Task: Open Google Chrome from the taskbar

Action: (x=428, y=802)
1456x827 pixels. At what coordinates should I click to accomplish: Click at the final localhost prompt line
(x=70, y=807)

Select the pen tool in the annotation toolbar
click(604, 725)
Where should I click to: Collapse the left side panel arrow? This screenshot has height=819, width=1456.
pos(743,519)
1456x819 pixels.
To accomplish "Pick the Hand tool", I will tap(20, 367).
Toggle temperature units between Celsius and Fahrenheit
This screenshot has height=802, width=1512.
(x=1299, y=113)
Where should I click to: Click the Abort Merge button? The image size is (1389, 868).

^^^^

An exact copy of every record above is what's needed here.

Task: Open Google Chrome from the taskbar

Action: (x=428, y=802)
1456x827 pixels. At what coordinates should I click to accomplish: Click at the final localhost prompt line
(x=70, y=807)

Select the pen tool in the annotation toolbar
click(604, 725)
Where should I click to: Collapse the left side panel arrow? This screenshot has height=819, width=1456.
pos(743,519)
1456x819 pixels.
To accomplish "Pick the Hand tool", I will tap(20, 367).
Toggle temperature units between Celsius and Fahrenheit
This screenshot has height=802, width=1512.
(x=1299, y=113)
Where should I click to: Click the Abort Merge button? The image size is (1389, 868).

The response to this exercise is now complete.